Dryland hydrology in a warmer world: Lessons from the Last Glacial period
Department of Geosciences, University of Arizona, Gould-Simpson Building 126, 1040 E. 4 Street, Tucson, AZ, 85721, USA
2 Lamont-Doherty Earth Observatory of Columbia University 61 Route, 9W/PO Box 1000, Palisades, NY, 10964-8000, USA
It has long been recognized that the tropics were drier and mid-latitude deserts wetter during the Last Glacial Maximum (LGM). Until now there has not been a single, unifying explanation for this pattern. Recently, Held and Soden  suggested that ongoing global warming will cause the Earth's drylands to become progressively drier and its tropics to become progressively wetter. Because no suitable ``warm world'' analogue is available in the paleoclimate record, the best available test of Held and Soden's proposal is to look at records from the last glacial period in which drylands should have been wetter and the tropics drier. Our survey of the recent paleolake literature confirms that closed basin lakes located in the poleward limits (∼40°) of the drylands in both hemispheres were far larger during the Last Glacial Maximum and parts of the tropics appear to have been less wet. While these observations are consistent with Held's prediction, evidence from the sub-tropical drylands (15 to 25°) is more complex.

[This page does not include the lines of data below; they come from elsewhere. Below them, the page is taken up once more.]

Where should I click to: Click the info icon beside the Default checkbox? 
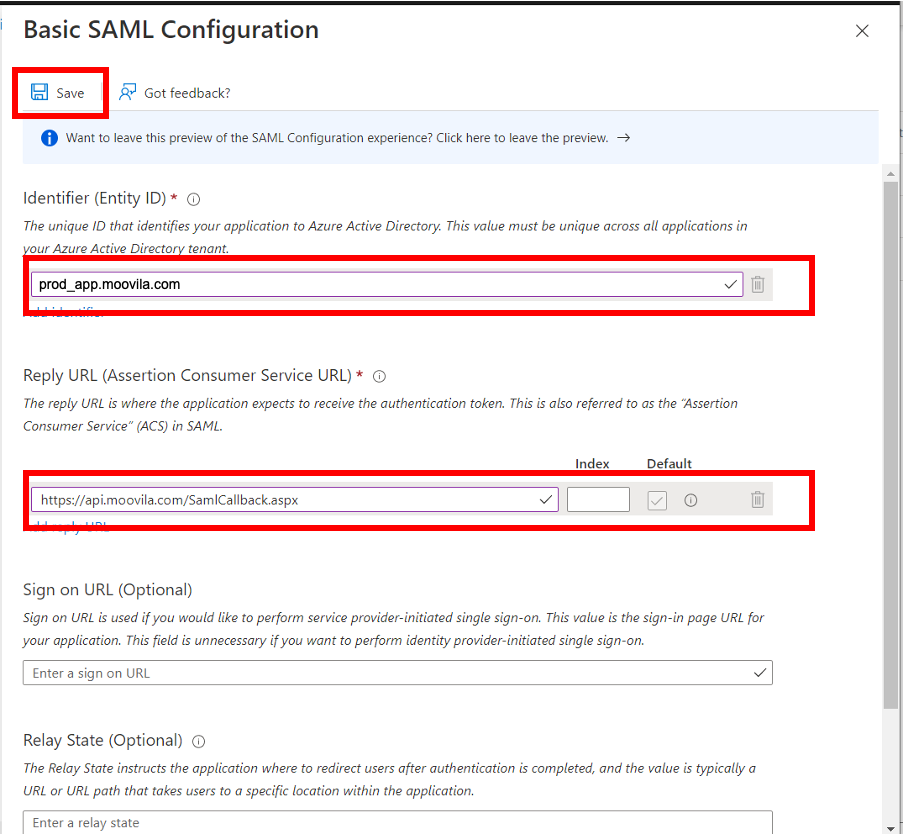[690, 500]
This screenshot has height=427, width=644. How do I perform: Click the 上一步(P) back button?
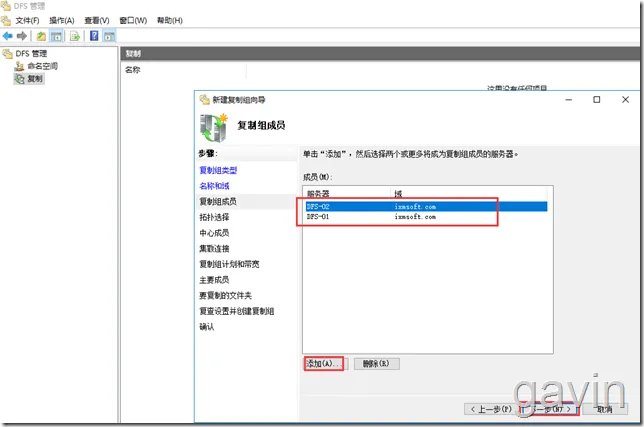click(x=491, y=409)
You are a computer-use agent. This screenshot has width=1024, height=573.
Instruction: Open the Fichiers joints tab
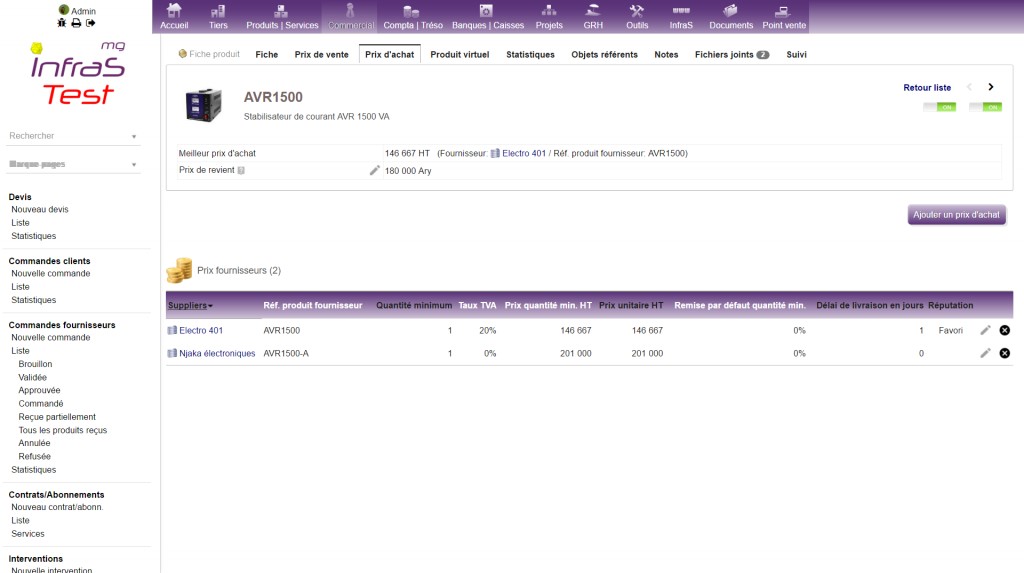point(731,55)
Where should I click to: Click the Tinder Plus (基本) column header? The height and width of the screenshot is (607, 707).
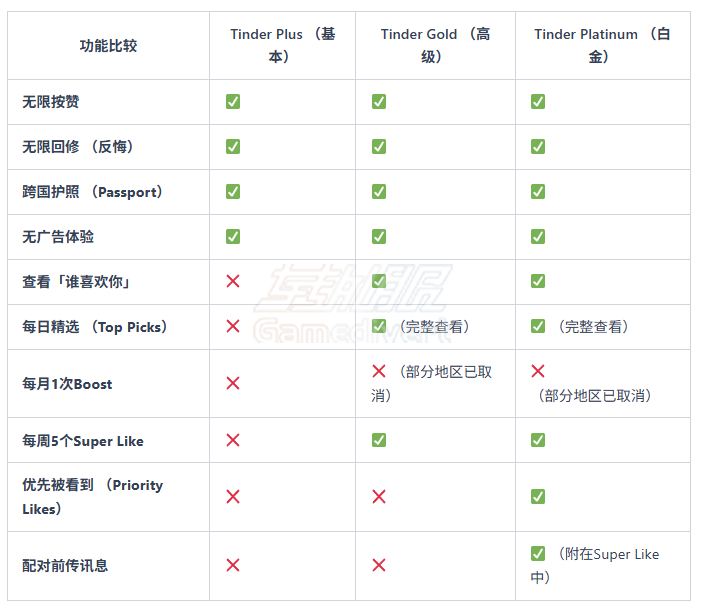[x=282, y=46]
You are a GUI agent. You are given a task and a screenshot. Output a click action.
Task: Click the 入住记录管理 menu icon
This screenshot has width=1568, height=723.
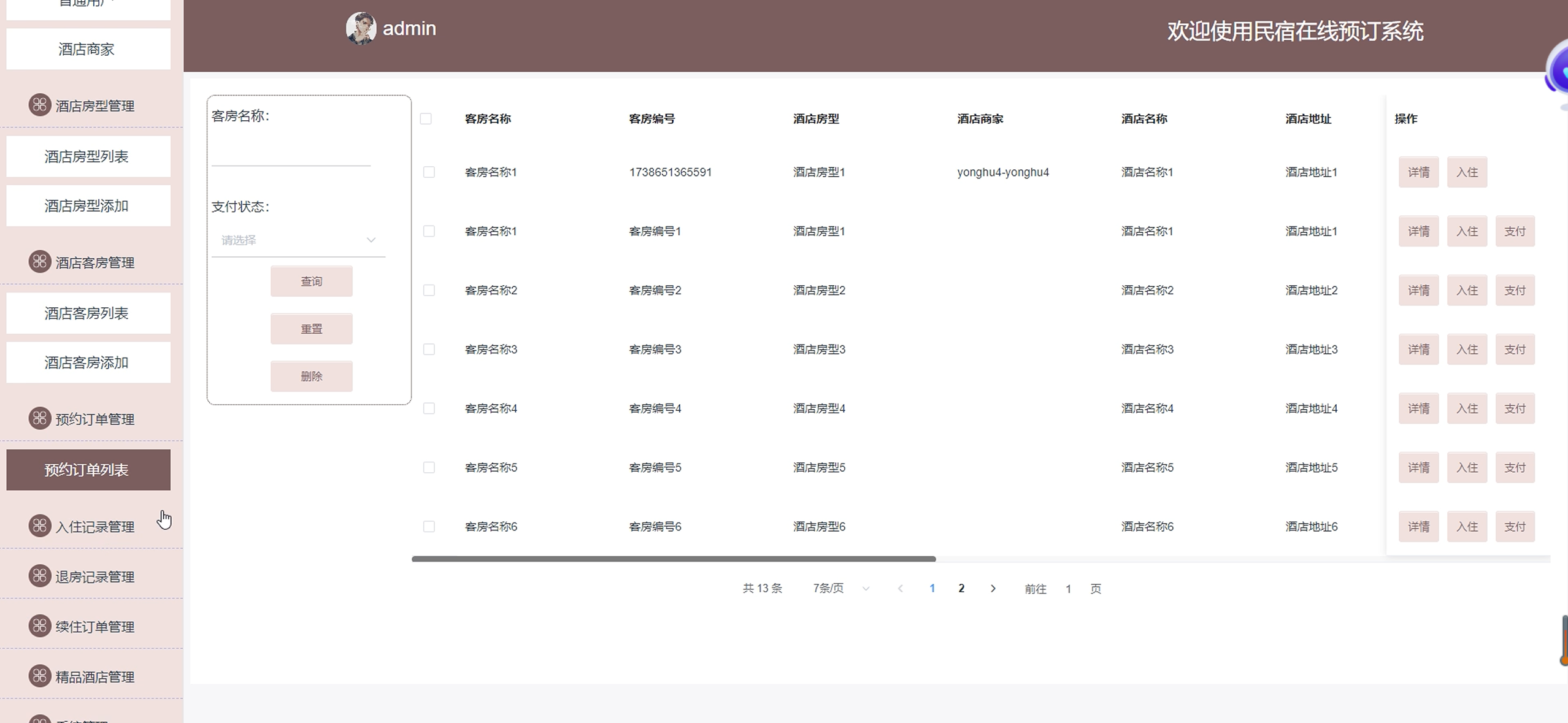click(x=40, y=526)
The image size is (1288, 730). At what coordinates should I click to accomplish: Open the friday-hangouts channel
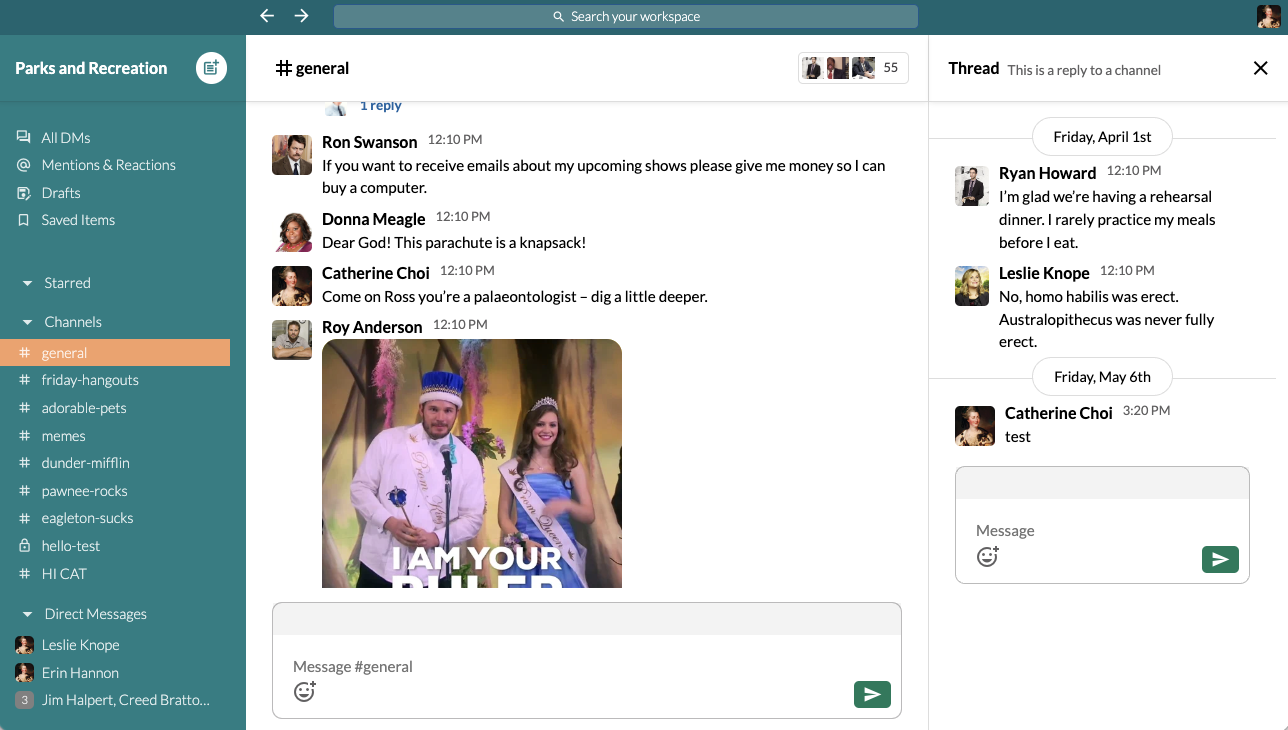90,380
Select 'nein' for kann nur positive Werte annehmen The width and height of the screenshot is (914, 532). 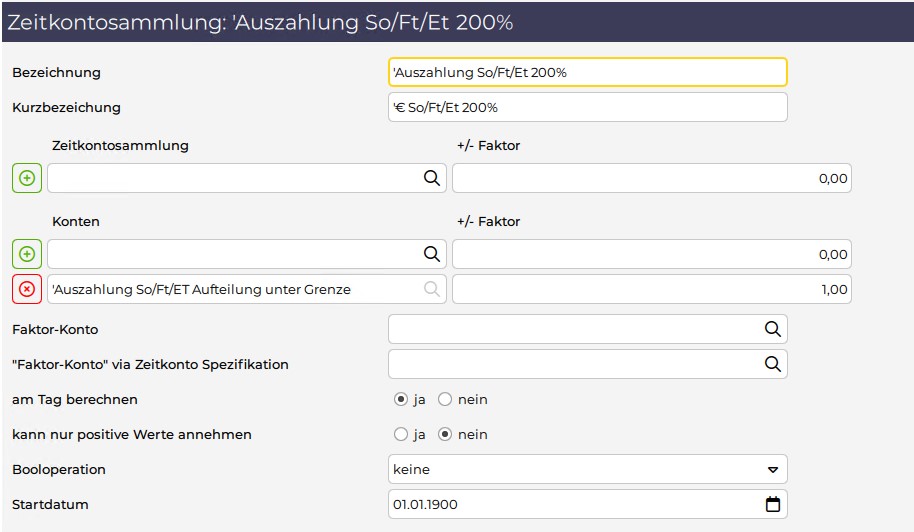(445, 434)
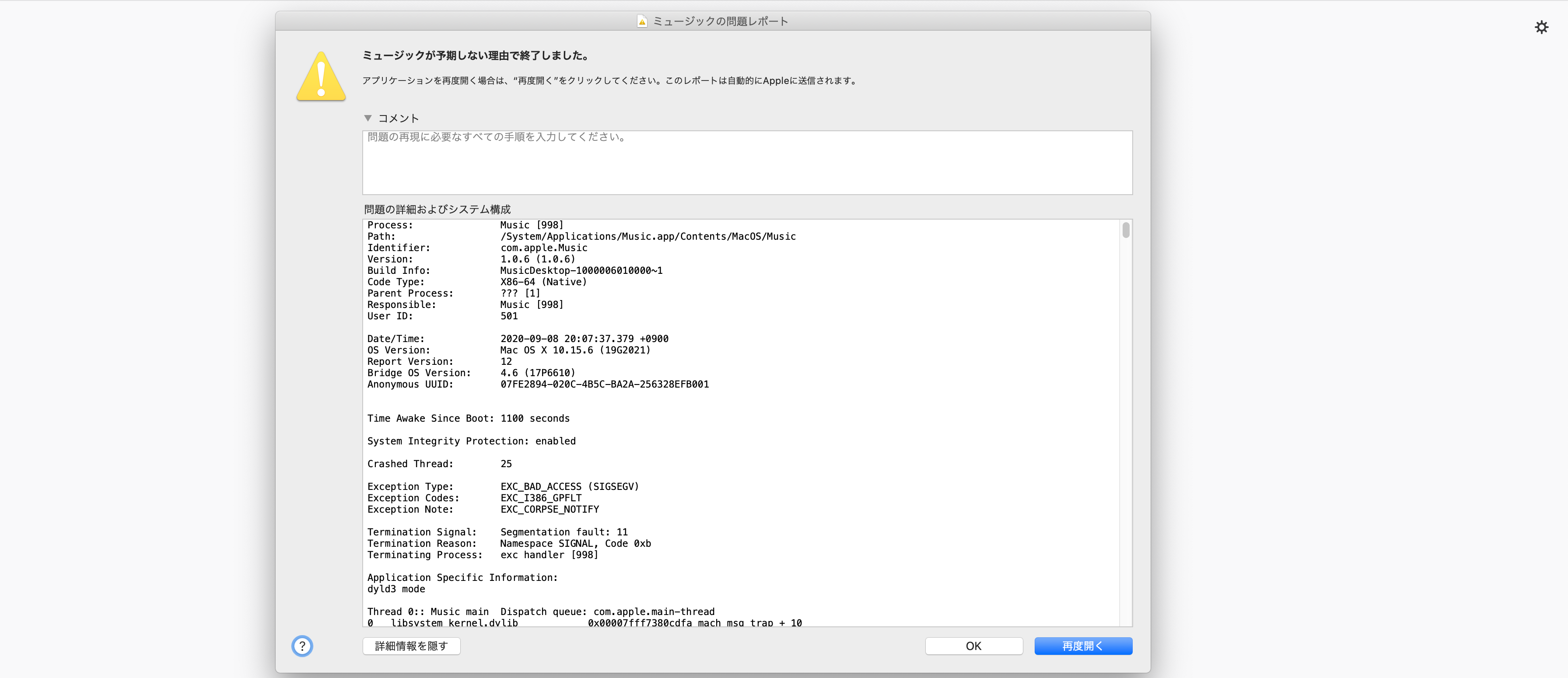
Task: Click the help question mark button
Action: coord(302,646)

As with high-latitude drylands, lakes in subtropical drylands of South America and probably the Kalahari Desert were larger than present during the LGM. By contrast, lakes in the sub-tropical Sahara and Arabian Deserts of the northern hemisphere were largest in the early Holocene, but also apparently larger than today in the early LGM. What paleolake records show are that 1) a strong hemispheric symmetry in lake response occurred during the LGM, 2) a difference in response occurred during the latest-glacial, and 3) lake expansions occurred in response to shifts in the thermal equator related to Heinrich Events and insolation variation as well as to colder temperatures.